RAG (Retrieval-Augmented Generation) takes place during the inference phase, specifically as a preliminary step to the final output generation. It's an augmentation process that happens after the user provides their input but before the LLM begins to generate a response.

RAG - Retrieval-Augmented Generation

LLM generative model responds to a query with confidence based on its training and sometime the answer could be wrong because of lack of source or sometime the information is outdated and that is a major challenge the LLM models face.

To overcome this situation, the RAG framework jumps in. Now instead of just relying on what the LLM knows, RAG adds a content source (this could be open like internet or closed like collection of documents etc.) and instructs the LLM generative model to look at the content source before responding anything. Now the LLM talks to content store to retrieve the information that is relevant to user’s query. This way RAG augments the model with new information and model can answer the same questions quickly. RAG also enforces the model to pay attention to the primary source data before giving a response and in fact now being able to give evidence.

RAG (Retrieval-Augmented Generation) is a framework that sits on top of the core LLM process. It's an architecture or technique that augments the LLM's capabilities.

Think of LLM as a very smart student who only reads certain textbooks up to a specific date. The processes like tokenization, embedding, and positional encoding—are how the student reads and understands those textbooks.

RAG, in this analogy, is like giving the student a personal librarian. When a user asks a question, the librarian first goes out and finds the most relevant, up-to-date information from a separate, external library (a database or knowledge base). The librarian then provides this information to the student along with the original question. The student can now use this fresh, new context to formulate a much more accurate and comprehensive answer than they could have with just their existing knowledge.

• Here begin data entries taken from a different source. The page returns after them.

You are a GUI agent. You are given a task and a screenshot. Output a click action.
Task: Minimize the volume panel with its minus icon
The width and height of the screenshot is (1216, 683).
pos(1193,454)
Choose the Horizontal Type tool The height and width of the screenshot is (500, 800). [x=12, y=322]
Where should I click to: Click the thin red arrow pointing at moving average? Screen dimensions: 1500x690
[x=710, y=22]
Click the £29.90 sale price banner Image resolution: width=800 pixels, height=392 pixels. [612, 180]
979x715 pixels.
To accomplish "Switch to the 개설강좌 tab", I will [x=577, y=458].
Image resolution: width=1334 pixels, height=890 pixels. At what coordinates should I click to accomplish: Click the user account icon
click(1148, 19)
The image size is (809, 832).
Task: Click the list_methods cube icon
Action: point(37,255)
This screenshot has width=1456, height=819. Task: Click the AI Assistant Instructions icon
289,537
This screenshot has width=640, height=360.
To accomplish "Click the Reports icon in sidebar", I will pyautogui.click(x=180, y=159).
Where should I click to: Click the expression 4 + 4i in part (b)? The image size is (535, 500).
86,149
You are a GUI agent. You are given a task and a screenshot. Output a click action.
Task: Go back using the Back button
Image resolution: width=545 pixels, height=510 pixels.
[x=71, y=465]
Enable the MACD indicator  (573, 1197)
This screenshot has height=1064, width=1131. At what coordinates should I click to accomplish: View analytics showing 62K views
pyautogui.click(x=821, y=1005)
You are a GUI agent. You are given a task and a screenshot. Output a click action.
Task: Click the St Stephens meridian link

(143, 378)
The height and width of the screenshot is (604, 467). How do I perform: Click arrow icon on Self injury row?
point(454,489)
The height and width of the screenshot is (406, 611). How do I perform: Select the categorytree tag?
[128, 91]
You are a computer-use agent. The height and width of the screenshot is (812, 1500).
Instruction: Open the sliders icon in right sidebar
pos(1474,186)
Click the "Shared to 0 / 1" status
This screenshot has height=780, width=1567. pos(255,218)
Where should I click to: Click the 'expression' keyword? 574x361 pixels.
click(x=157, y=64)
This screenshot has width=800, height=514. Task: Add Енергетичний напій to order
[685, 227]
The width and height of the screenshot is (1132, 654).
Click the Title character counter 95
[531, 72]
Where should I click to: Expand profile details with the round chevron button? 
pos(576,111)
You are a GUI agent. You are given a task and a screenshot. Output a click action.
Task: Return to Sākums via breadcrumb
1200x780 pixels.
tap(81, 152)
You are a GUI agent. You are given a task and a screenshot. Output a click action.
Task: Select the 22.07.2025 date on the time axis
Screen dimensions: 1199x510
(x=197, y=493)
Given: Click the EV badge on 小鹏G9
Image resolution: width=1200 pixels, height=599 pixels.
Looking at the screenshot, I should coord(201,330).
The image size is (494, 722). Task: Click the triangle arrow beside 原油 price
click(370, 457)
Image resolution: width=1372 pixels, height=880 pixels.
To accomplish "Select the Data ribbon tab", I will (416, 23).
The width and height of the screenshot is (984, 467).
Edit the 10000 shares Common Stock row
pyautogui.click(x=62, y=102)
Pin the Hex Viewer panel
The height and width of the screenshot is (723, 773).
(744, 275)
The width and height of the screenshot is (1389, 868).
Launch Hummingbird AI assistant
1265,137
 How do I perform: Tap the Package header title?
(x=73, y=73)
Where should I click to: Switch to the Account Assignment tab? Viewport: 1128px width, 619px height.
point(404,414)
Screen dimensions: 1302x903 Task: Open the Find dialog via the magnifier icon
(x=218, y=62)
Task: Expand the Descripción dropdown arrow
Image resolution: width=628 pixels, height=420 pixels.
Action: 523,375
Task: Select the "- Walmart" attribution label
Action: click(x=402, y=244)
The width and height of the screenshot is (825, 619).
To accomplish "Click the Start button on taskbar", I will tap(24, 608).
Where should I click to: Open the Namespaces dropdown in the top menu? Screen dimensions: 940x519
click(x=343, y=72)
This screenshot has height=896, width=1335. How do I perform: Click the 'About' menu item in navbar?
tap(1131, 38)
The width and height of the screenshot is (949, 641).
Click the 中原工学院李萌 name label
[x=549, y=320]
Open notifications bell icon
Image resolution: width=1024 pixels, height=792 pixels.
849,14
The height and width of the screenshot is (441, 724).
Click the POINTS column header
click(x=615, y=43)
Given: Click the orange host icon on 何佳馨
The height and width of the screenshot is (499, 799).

Why RAG is a Separate Process

RAG is a distinct phase because it involves steps that happen outside the LLM's core model. The process typically looks like this:

  1. Retrieval: The user's query is used to search a separate, external knowledge base to find relevant information. This knowledge base is typically a vector database containing chunks of text from documents, articles, or other proprietary data.  This search process often uses its own embedding model to find semantically similar documents to the user's query.
  2. Augmentation: The retrieved information is not sent to the user. Instead, it's used to augment the original user prompt. This means the system creates a new, enriched prompt that includes both the user's question and the retrieved context.
  3. Generation: The augmented prompt is then sent to LLM. The LLM processes this prompt, using its internal mechanisms (tokenization, embedding, etc.), to generate a final response. This ensures the output is grounded in factual, relevant information rather than just the model's pre-trained knowledge.

RAG is an active, dynamic process that occurs in real-time for each user query. It's the key to making LLM’s responses more accurate, current, and verifiable without the need for expensive and time-consuming retraining.

Step 3: Output Generation

This is the final stage where the LLM's numerical output is converted back into human-readable text.

  1. Predicted Tokens: The prediction loop generates a sequence of new tokens.
  2. Detokenization: The tokenizer performs the reverse process (detokenization), converting the sequence of tokens back into a single, coherent string of text.
  3. Final Output: The user receives the final, formatted text response (e.g., "The capital of France is Paris.").